Wie vom Direktor der sanu zu erfahren war, war das Seminar sowohl durch die Teilnehmerzahl (45 Anmeldungen) als auch durch den hohen Zufriedenheitsgrad der anwesenden Unternehmen ein Erfolg. Dadurch beflügelt hat die sanu ein Konzept für Weiterverfolgung und -bildung in Gestalt der Mobilitätszirkel entwickelt, welche im Wesentlichen auf vier über ein Jahr verteilte Workshops bauen.

Beispiel Morges
Während der Mobilitätswoche 2005 haben die Stadt Morges und der Kanton Waadt unter Mitwirkung von EnergieSchweiz für Gemeinden einen "Mobilitäts-Apéro" für die Unternehmen des Kantons organisiert. Der Anlass bestand aus einem ersten Teil mit Vorträgen und einem zweiten Teil, welcher den Ständen der Dienstleister und dem Apéro gewidmet war. Der Kanton Waadt hat die Gelegenheit genutzt, um den "Mobilitätspreis für Unternehmen" zu lancieren. Dieser gemeinsam mit Stadt und Kanton Genf ausgearbeitete Preis soll ein Privatunternehmen belohnen, welches die Mobilität seiner Angestellten und Besucher in beispielhafter und nachhaltiger Weise organisiert hat. (Auskunft zum Preis findet sich unter www.semaine-de-la-mobilite.ch.)

Beispiel Burgdorf
In den Jahren 2004 und 2005 hat die Stadt Burgdorf im Rahmen des Aktionstages am 22. September einen "Mobilitäts-Apéro" organisiert. Unterstützt von einem privaten Beratungsbüro und in Partnerschaft mit der lokalen Wirtschaftsvereinigung Pro Burgdorf haben die städtischen Behörden auf diese Weise versucht, die lokalen Wirtschaftsakteure in das städtische Mobilitätsmanagement einzubeziehen.
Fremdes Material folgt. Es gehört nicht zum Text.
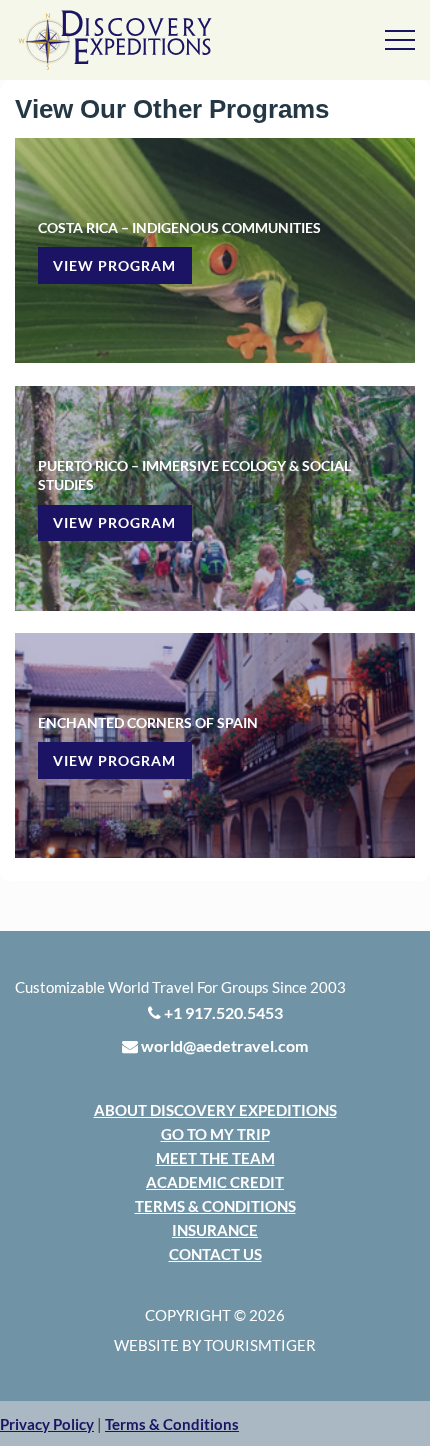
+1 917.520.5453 (222, 1012)
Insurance (215, 1230)
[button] (47, 1424)
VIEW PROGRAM (114, 265)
Auf den Spätnachmittag angesetzt, bestand diese Begegnung aus einer Reihe von Vorträgen (darunter insbesondere eine Vorstellung der Erfahrungen des Berner Unternehmens B+S sowie ein Beitrag über die Vorteile des Langsamverkehrs für die Gesundheit) und aus Präsentationsständen der Dienstleister. Sie endete mit einem Apéro.